Taking note of the previously mentioned limitations of the study the best data would be of a large sample size, have more audio variable(genre, feeling, etc..), and take into account variables such as release date, marketing, and artist popularity to more accurately predict whether a song will be a top hit. Holistically though that data would be very expensive to completely amalgamate so just having a few more audio characteristics and greater sample size would be good enough to predict whether or not a song will be hit based off auditory characteristics alone. This idea would probably be best achieved through a similar study such as the one done in my third citation regarding “Predicting Hit Songs with Machine Learning”.
In finality, the project was fun and helped introduce me to a few new packages, a few new data repositories, a few new visualization, but most importantly a greater appreciation for people like Peter and the TA’s who deal with this at a higher level in order to do learn something crazy everyday.
- Included previous discussion that was not in the previous draft you saw to show why I moved from previous dataset to this one
Maybe for better or worse this discussion reveals the weakness of my data and foresight. First I will detail the weakness of the dataset. The dataset was too simple and didn’t give enough information about attributes such as roles, genders, and participation which would’ve have allowed me to discern details of the network in a more critical manner. Because of the lack thereof such attributes the only comparisons I could make were based off the graphs of each other, random models, and what my opinion of what each network would look like based off their description ( e.g. family model would be highly connected). These comparisons would only yield “results” had there been a stark difference. Sadly, the results of my visualizations reveal no such difference and simply shows that there is a greater connectivity to the network then expected at random when compared to gnm and gmp erdos renyi models.
Second my inability to distinguish this dataset as a good model was caused by hopefulness, distraction by idea of dataset, and procrastination. Had I been more critical and more pragmatic of the possibilities of a simple undirected network with so few nodes and no attributes I would’ve realized beforehand the sheer hopelessness this data presented.
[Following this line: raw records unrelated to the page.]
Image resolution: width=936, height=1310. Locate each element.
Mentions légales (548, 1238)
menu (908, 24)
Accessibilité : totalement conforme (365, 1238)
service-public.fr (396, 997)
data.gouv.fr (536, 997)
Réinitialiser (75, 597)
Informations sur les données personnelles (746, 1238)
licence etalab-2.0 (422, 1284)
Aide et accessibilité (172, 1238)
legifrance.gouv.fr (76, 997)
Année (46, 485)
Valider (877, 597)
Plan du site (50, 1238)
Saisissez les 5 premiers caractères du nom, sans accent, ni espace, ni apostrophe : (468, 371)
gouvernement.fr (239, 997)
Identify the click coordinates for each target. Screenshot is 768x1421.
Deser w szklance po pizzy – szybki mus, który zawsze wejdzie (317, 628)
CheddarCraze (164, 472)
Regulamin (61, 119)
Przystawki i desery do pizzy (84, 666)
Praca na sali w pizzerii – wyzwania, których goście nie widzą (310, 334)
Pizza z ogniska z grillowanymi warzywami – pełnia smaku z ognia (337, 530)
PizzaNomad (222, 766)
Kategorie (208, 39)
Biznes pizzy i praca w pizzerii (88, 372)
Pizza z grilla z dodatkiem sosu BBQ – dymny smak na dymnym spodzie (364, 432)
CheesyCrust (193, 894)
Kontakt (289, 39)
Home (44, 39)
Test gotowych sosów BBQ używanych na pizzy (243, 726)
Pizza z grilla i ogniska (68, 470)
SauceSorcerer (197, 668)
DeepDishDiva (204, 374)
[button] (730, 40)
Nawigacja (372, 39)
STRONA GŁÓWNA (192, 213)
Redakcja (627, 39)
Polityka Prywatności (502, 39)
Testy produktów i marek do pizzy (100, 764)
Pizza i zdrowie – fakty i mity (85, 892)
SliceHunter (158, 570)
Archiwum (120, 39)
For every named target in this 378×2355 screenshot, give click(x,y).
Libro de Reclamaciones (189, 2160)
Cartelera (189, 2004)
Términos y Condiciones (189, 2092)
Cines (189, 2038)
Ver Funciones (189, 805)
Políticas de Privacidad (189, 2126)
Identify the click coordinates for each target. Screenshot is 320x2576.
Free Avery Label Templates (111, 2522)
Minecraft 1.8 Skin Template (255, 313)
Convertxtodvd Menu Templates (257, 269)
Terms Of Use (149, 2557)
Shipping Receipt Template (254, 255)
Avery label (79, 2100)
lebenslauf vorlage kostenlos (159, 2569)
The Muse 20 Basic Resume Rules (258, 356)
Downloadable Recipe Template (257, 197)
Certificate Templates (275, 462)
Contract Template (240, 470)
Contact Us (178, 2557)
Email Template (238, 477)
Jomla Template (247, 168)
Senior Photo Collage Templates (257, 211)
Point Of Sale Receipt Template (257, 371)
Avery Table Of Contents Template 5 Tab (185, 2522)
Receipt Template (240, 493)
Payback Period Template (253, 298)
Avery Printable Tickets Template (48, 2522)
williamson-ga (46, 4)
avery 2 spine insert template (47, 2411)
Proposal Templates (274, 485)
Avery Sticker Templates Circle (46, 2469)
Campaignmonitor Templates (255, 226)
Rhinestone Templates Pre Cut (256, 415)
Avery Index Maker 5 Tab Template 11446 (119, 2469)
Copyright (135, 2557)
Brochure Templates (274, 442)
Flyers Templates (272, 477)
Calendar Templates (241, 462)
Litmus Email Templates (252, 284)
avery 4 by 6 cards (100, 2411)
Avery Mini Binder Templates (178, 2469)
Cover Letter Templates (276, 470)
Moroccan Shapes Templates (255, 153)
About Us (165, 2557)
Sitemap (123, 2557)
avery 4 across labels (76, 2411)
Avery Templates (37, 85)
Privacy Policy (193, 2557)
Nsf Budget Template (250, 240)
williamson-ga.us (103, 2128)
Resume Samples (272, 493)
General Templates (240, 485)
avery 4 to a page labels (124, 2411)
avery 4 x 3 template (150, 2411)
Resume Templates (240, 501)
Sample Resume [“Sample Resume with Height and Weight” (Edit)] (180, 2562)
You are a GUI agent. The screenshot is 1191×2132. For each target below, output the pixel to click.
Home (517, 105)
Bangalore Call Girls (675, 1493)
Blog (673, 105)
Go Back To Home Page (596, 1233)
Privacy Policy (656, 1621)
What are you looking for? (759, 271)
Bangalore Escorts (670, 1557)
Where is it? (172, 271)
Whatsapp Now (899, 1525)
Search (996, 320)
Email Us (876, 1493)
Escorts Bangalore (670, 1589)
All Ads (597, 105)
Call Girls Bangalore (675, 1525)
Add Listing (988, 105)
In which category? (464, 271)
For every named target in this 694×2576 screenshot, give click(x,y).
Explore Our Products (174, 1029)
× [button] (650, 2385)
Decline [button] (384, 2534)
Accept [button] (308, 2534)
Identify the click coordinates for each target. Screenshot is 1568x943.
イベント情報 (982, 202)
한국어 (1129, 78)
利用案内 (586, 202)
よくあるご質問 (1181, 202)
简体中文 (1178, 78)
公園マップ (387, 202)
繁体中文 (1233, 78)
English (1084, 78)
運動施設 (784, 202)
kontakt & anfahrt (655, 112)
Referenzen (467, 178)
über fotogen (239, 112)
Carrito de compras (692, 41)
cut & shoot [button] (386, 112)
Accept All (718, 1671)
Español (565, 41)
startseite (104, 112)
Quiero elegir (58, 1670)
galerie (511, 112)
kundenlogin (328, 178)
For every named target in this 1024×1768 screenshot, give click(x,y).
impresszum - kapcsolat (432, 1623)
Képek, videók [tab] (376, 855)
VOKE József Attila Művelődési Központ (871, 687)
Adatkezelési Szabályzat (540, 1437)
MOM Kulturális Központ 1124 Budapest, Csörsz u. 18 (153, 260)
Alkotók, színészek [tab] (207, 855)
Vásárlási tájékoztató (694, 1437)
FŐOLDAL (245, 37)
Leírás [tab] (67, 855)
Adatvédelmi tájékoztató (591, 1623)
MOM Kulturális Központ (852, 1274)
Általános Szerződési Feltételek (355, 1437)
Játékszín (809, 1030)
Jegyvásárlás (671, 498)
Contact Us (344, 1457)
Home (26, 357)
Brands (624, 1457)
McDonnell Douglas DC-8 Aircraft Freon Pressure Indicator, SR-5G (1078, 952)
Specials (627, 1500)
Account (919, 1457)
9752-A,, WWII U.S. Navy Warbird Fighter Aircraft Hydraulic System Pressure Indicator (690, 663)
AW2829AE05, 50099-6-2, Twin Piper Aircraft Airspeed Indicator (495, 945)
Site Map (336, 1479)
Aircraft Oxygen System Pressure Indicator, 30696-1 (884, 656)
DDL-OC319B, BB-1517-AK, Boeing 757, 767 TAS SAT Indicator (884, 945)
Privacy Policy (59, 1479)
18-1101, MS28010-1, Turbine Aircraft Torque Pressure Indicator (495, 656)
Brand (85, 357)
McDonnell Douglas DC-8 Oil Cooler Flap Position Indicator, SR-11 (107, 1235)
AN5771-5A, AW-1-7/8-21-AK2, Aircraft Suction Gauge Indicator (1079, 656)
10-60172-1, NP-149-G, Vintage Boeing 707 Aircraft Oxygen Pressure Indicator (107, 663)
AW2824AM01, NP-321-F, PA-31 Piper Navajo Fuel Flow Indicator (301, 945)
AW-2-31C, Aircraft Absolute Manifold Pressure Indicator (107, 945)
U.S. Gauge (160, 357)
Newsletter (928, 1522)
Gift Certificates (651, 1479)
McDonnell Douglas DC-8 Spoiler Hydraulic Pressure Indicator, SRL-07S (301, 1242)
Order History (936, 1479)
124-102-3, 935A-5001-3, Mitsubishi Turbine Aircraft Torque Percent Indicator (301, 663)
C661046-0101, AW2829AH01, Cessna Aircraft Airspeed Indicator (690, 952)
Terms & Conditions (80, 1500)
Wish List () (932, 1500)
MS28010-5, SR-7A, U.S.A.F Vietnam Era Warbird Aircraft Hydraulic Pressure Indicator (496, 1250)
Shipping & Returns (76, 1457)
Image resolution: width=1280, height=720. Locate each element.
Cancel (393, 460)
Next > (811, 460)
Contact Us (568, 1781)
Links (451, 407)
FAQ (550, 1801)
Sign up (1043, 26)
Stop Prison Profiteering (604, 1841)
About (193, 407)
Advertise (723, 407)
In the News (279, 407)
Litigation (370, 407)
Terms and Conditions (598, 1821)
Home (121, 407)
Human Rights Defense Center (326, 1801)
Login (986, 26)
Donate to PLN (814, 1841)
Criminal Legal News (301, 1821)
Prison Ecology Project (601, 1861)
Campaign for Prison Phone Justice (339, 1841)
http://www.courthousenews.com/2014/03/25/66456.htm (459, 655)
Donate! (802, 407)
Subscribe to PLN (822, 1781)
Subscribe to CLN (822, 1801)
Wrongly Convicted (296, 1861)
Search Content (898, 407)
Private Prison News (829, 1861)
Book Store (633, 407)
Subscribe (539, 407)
Also it would’ve helped if the reference was not in a book I could not buy.
On a high note I learned some interesting facts about real networks such as online networks tend to have a lot of nodes with a few edges and a few nodes with a lot of edges. Also I have come to a better understanding of what good data looks like. Finally the killer study would still focus on what I had thought in the beginning but would overcome the downfalls I listed about the dataset and include more groups, so results could be extrapolated to wider audience.